Treatise on Calligraphy (書譜)
Sun Guoting (孫過庭, fl. latter half of 7th c.), Tang Dynasty (618-907)
Handscroll, ink on paper, 26.5 x 900.8 cm, National Palace Museum, Taipei
The first column of this handscroll at the right translates as follows: "Chapter One of Essay on Calligraphy. By Sun Guoting of Wujun." The end of the scroll at the left states, "Record written in the third year of the Chuigong era (687 AD)." The content itself deals mainly with the author's experiences in calligraphy, and some basic principles of calligraphy. This handscroll is generally considered to be the preface to a longer work. Sometime from the 10th to 15th century, it was cut into two pieces. Coming into the hands of the Ming dynasty collector Yan Song (嚴嵩, 1480-1565), it was remounted as a single work again. It is believed to have been originally composed of two chapters, the second of which was the main essay that the author did not finish.
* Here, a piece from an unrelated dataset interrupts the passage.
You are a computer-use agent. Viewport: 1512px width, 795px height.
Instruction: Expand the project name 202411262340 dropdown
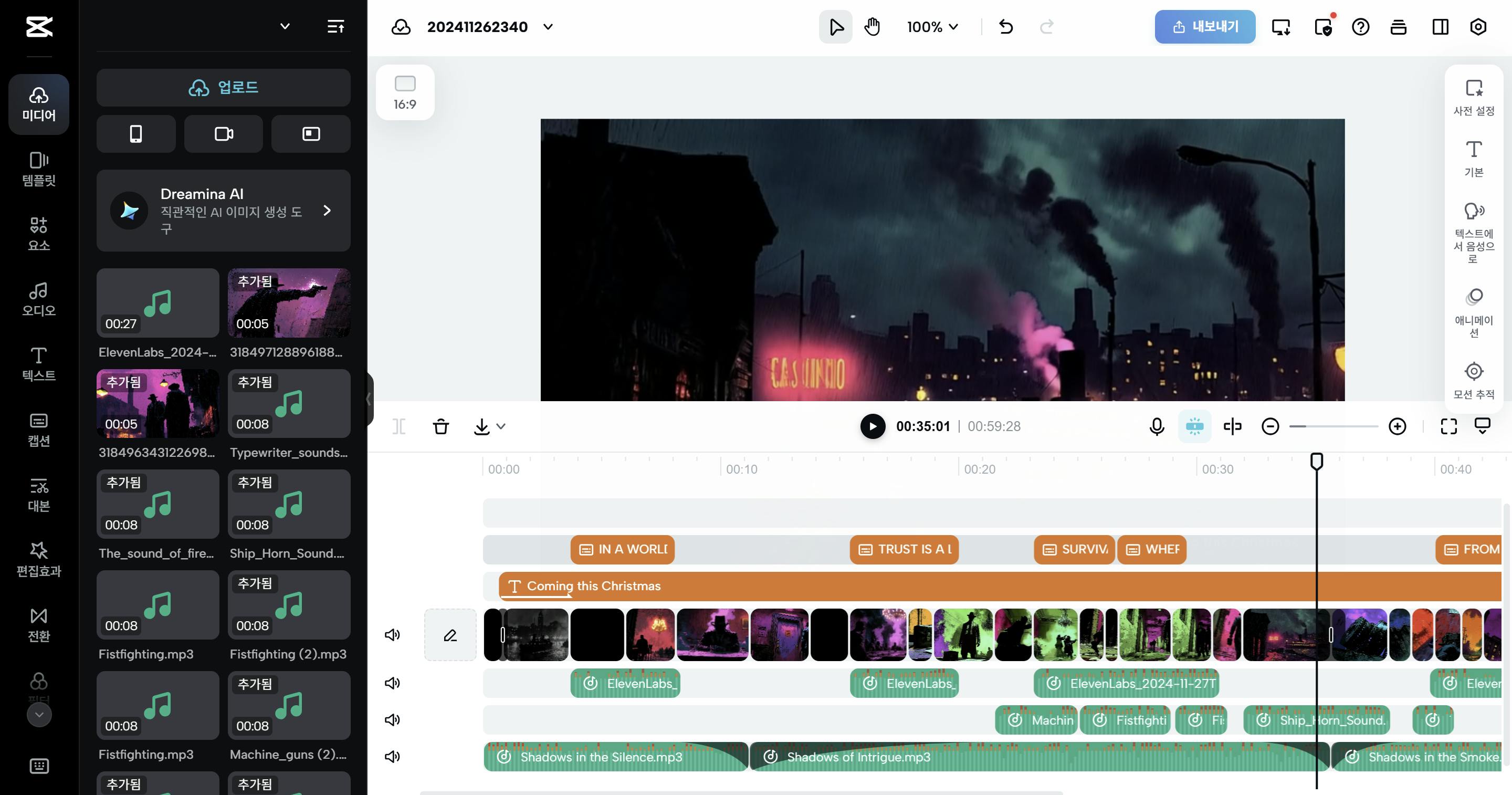548,27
Sun Guoting specialized in cursive script using the style of Wang Xizhi (王羲之, ca. 303-361). Sun's style is exceptionally accomplished, and it remained unparalleled throughout the Tang dynasty (618-907). The paper and ink of this work are in a remarkable state of preservation, providing a detailed and clear account of his dazzling brushwork. This is not only an exceptionally insightful essay on the study of calligraphy, but it is also an ideal model for the art of cursive script. It represents a style that fuses a straightforward quality with beautiful elegance. Sun Guoting sometimes held the brush straight and other times at an angle. The tip of the brush is occasionally exposed. The brushwork dashes forth, changing constantly in a way that never ceases to amaze the viewer. The brushwork is free and easy throughout, achieving an unconscious synergy between hand and mind.